** Start **
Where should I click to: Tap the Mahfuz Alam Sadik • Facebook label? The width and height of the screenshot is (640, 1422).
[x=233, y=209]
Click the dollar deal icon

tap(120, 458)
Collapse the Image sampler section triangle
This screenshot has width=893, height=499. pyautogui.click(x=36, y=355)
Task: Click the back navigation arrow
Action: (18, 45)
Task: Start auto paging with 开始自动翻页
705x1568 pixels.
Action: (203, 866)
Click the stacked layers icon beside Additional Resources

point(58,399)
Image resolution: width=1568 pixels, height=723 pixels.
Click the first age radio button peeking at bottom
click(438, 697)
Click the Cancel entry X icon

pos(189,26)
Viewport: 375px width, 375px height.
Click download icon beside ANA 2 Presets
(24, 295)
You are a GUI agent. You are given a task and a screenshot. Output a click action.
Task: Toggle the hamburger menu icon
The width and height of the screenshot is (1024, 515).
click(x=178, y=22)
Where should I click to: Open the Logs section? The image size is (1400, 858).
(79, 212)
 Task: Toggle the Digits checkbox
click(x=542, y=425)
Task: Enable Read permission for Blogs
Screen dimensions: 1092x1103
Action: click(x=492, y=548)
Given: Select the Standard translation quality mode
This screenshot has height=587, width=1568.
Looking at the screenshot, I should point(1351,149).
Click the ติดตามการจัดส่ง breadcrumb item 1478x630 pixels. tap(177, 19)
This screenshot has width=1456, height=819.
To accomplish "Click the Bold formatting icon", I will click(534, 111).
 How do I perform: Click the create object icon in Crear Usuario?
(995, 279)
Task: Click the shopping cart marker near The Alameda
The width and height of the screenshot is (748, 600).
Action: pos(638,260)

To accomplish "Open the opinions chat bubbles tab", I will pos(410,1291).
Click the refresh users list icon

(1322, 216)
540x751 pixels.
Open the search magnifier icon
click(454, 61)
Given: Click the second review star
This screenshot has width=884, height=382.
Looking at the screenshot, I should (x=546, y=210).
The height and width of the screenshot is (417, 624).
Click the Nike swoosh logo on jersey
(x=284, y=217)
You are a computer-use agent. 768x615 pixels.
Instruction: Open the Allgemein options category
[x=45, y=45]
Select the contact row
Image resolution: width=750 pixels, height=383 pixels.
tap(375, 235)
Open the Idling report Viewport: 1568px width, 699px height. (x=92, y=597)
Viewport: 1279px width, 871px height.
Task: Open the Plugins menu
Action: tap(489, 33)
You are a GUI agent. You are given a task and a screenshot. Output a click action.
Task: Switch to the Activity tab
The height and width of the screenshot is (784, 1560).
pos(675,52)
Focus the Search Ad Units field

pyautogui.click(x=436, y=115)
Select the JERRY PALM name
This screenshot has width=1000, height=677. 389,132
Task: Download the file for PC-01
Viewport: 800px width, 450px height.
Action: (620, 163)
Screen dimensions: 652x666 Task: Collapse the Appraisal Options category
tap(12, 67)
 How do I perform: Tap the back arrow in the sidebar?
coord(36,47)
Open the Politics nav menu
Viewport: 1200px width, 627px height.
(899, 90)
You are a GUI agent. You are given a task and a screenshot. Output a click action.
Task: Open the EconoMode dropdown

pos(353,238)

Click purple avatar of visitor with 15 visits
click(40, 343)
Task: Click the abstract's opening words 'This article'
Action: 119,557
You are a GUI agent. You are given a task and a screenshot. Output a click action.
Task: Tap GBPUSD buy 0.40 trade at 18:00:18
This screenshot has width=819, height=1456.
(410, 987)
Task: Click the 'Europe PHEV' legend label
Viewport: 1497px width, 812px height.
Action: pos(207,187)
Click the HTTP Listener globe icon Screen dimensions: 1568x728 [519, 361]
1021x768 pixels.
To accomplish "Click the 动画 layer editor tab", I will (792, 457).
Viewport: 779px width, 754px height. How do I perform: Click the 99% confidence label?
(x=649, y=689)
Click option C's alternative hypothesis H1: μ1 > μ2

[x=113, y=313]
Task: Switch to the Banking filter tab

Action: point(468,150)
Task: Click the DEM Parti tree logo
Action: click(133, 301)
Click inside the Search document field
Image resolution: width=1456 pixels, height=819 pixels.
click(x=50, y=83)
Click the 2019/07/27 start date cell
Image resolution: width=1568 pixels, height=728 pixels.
** End **
» Job
Can you return, word for word, the records above from the line containing "Task: Toggle the Digits checkbox" through the line containing "click(454, 61)", including both of those lines?

» Complete response
 Task: Toggle the Digits checkbox
click(x=542, y=425)
Task: Enable Read permission for Blogs
Screen dimensions: 1092x1103
Action: click(x=492, y=548)
Given: Select the Standard translation quality mode
This screenshot has height=587, width=1568.
Looking at the screenshot, I should point(1351,149).
Click the ติดตามการจัดส่ง breadcrumb item 1478x630 pixels. tap(177, 19)
This screenshot has width=1456, height=819.
To accomplish "Click the Bold formatting icon", I will click(534, 111).
 How do I perform: Click the create object icon in Crear Usuario?
(995, 279)
Task: Click the shopping cart marker near The Alameda
The width and height of the screenshot is (748, 600).
Action: pos(638,260)

To accomplish "Open the opinions chat bubbles tab", I will pos(410,1291).
Click the refresh users list icon

(1322, 216)
540x751 pixels.
Open the search magnifier icon
click(454, 61)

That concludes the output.